EXCERPT TO READ
——————————

There is surely one thing that unites all educators: we are responsible for both the well-being and learning progress of our students when they are in our charge. The role that testing plays in schools has correctly become an enormous point of controversy as we question just what are we testing and what the results mean. Those controversies focus on academic progress and performance. There is another test that all schools should undertake, because failing on this test means that we might offset all of the tremendous work by our teachers and the students themselves, condemning students to a lifetime of underachievement and health problems despite our very best efforts and intentions. The test is for lead in the school’s water supply.
We live in a time when scientific facts are questioned, and I am sure there some who might even question the science behind the relationship between lead consumption and long-term cognitive and physical health. Let’s ignore that level of rejectionist ideology. While there is not complete agreement on what levels of lead in drinking water are “acceptable”, authoritative research suggests that the answer lies somewhere between zero and incredibly small amounts.
As in the article I posted last week on the demise of coral reefs, I argue that when the potential risks of NOT acting are enormous, we should always err on the side of action. The vast majority of research suggests that lead is a remarkably insidious toxin, and practical experience proves that construction standards during much of the last century allowed the use of materials and practices that introduced lead into some parts of our water distribution system.
What are we to do? Is dealing with this potential threat to our students and teachers the responsibility of the federal government? The water company? Your city or state? The school board? The thesis of my new book, Moving the Rock: How WE Will Change Education (due out in August), is that there are some powerful things we can do to transform education that do not require permission from, or empowerment by, the powers and forces that have created decades of inertia in the first place. I did not include a chapter on lead poisoning, but perhaps I should have. In a time when the federal government may slash funding for the Environmental Protection Agency, or when local or state agencies may be tied up with political or resource backlogs, waiting for help from the government may be a really bad idea.

——————————

SUPPLIED DATA

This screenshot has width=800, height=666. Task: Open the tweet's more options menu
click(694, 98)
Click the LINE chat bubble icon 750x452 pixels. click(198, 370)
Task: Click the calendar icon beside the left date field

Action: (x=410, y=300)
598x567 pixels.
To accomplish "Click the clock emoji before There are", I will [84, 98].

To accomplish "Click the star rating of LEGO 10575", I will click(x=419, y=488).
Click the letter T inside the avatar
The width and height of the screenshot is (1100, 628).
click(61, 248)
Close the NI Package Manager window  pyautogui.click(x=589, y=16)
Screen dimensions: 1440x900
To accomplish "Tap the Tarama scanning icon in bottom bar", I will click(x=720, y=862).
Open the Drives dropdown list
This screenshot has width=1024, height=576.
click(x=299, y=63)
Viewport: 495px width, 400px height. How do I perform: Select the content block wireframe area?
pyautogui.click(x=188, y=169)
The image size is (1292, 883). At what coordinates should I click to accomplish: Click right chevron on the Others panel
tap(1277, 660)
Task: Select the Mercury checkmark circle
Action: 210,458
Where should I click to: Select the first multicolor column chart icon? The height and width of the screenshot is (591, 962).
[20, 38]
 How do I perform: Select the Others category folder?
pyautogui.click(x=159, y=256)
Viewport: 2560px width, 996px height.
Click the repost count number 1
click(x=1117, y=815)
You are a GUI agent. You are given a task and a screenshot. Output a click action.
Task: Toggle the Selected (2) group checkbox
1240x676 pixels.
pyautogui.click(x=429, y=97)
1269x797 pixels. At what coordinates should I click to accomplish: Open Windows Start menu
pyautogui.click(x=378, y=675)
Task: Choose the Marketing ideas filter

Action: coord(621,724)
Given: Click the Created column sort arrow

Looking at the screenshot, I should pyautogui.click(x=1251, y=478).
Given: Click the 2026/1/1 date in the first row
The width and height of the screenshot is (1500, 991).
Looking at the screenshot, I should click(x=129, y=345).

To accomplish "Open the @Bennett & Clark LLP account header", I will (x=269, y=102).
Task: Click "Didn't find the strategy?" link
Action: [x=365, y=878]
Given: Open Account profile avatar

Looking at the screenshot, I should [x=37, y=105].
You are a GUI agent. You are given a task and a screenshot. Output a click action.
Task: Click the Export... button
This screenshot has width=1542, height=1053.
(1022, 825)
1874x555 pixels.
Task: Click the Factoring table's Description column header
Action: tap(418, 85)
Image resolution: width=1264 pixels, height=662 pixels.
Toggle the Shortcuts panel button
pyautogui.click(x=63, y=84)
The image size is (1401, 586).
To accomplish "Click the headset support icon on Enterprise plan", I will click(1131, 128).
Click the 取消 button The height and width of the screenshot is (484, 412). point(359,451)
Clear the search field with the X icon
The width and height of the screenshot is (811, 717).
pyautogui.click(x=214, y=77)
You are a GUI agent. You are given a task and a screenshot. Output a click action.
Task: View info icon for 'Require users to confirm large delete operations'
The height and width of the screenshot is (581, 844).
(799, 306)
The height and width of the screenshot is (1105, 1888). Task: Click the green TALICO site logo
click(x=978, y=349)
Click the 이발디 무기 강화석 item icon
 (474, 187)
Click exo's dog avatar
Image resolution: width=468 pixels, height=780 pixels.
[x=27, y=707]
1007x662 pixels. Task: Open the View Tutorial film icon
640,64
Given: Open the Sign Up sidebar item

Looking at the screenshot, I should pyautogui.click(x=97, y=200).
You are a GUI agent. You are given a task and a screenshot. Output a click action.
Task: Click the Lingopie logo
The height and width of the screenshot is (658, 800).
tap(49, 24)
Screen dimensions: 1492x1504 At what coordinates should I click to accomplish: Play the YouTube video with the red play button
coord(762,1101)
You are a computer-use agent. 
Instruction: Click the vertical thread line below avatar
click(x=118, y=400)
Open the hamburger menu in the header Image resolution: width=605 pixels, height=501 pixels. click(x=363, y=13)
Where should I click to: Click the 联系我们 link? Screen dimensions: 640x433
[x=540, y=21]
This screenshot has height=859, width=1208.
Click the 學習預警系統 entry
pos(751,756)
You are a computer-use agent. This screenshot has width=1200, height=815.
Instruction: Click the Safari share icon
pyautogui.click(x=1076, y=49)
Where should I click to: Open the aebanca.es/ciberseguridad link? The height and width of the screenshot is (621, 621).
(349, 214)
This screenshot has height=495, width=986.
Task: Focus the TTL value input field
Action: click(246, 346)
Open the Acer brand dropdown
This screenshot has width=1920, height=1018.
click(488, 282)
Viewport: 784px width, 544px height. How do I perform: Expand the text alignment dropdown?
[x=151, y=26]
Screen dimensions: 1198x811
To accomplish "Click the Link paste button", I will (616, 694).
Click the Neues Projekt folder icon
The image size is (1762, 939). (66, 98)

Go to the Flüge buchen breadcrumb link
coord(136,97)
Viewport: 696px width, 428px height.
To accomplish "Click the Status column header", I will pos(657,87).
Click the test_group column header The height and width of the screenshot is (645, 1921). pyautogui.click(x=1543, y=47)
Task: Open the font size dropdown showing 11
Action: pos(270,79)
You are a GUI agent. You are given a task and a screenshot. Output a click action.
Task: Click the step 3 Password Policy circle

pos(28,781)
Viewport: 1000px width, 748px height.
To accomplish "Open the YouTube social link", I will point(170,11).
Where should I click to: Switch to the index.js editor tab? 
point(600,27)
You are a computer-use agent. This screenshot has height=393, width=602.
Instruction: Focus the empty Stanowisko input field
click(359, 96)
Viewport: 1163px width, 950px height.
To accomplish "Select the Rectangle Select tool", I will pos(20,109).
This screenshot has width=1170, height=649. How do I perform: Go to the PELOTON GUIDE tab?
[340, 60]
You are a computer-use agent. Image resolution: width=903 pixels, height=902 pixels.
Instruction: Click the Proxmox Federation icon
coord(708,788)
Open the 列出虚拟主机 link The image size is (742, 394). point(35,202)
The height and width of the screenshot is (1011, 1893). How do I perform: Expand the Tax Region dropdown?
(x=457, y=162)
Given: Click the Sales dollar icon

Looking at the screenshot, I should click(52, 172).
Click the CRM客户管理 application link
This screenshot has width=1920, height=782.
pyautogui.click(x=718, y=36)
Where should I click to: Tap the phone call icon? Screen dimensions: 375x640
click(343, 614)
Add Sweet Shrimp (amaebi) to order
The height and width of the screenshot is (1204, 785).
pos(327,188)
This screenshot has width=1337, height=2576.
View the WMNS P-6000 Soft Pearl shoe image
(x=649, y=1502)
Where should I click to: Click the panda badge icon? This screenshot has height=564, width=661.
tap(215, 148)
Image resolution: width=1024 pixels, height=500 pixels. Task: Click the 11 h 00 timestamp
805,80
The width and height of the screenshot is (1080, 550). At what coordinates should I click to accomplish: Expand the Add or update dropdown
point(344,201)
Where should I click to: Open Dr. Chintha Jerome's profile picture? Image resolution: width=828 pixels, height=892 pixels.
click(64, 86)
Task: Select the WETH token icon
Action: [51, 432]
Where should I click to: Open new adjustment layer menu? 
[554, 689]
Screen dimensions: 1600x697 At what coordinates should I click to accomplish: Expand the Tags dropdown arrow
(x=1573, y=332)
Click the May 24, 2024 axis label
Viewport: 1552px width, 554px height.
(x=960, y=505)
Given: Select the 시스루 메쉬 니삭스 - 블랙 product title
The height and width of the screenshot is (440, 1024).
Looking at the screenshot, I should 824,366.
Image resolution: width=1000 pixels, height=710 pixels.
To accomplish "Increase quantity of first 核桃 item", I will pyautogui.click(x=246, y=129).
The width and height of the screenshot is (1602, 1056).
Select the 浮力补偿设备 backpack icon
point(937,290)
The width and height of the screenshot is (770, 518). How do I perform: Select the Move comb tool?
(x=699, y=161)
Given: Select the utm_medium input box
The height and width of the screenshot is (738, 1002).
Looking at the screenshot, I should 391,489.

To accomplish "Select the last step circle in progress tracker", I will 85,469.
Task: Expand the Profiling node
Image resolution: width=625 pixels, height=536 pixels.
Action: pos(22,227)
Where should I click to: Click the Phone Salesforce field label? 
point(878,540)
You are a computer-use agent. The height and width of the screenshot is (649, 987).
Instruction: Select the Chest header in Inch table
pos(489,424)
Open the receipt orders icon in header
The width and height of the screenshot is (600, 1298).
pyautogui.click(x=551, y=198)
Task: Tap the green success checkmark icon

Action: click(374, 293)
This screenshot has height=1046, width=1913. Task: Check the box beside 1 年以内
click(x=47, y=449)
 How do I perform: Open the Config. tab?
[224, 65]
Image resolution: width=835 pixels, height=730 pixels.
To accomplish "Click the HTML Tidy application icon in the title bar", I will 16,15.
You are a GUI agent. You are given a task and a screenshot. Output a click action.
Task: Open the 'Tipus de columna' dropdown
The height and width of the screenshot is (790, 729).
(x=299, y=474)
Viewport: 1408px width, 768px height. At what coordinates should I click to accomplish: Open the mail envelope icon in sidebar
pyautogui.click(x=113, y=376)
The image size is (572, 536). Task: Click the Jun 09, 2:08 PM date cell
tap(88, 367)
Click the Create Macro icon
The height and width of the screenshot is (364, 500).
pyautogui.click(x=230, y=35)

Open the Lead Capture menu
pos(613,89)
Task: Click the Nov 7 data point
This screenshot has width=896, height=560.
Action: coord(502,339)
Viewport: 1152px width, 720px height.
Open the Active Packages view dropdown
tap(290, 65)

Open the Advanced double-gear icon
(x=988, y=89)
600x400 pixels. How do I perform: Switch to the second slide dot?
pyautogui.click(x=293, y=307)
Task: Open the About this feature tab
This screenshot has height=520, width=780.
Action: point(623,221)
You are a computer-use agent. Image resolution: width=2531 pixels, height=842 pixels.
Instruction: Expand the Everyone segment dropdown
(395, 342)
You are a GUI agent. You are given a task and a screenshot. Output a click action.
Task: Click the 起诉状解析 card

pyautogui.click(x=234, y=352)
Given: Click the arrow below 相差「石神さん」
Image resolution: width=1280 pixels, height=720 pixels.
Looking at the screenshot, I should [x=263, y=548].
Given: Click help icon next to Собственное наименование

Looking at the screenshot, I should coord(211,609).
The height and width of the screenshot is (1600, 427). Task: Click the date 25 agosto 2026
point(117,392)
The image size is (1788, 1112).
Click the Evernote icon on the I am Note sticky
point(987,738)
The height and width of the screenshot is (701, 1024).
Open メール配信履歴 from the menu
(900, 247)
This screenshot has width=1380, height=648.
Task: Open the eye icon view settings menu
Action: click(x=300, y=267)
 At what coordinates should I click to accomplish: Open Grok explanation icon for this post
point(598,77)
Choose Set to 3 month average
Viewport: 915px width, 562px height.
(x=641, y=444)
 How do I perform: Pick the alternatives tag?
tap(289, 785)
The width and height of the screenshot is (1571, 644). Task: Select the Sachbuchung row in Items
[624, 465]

——————————

QUESTIONS
a: Reproduce the stretch of the piece on lead in school water from "There is surely" through "school’s water supply.".
b: Carry on the piece on lead in school water from the point where it ends.
The material stands apart from the piece on lead in school water.

TASK-BY-TASK OUTPUTS
a:
There is surely one thing that unites all educators: we are responsible for both the well-being and learning progress of our students when they are in our charge. The role that testing plays in schools has correctly become an enormous point of controversy as we question just what are we testing and what the results mean. Those controversies focus on academic progress and performance. There is another test that all schools should undertake, because failing on this test means that we might offset all of the tremendous work by our teachers and the students themselves, condemning students to a lifetime of underachievement and health problems despite our very best efforts and intentions. The test is for lead in the school’s water supply.

b:
Testing for lead in your school’s water is not simple. You can buy a test kit for under $10 and send that water to a lab, but some quick research suggests that those results may not be reliable or tell you much. It will cost a bit more in time and effort to find a respected, reliable laboratory to perform a suite of tests. But put that cost and time in context. Look at what you spend in time and money every day at your school advancing the mission of well-being and learning for our students, and compare that to the piddling cost of testing for a chemical that could be permanently moving both of those needles in the other direction every day.
If you do find lead in your water, solutions will depend on the source of the contamination. Short term solutions include using bottled water until you identify the sources of the problem. Some solutions may lie on your own campus; others, as we have seen, can require enormous and wide-spread changes to water resourcing and public infrastructure. Like the dying coral reefs, the solutions may be so daunting as to cause us to hide our heads and defer to hope instead of action.
As educators, we don’t have that luxury. Even if there is a chance that a test will tell us something we really do not want to hear, we are bound by our moral code to take the test, share the results, and then become part of the solution. Until you can tell your community that have something like 99.9% confidence that your students are not exposed to an avoidable toxin every day, this is a test we just have to take.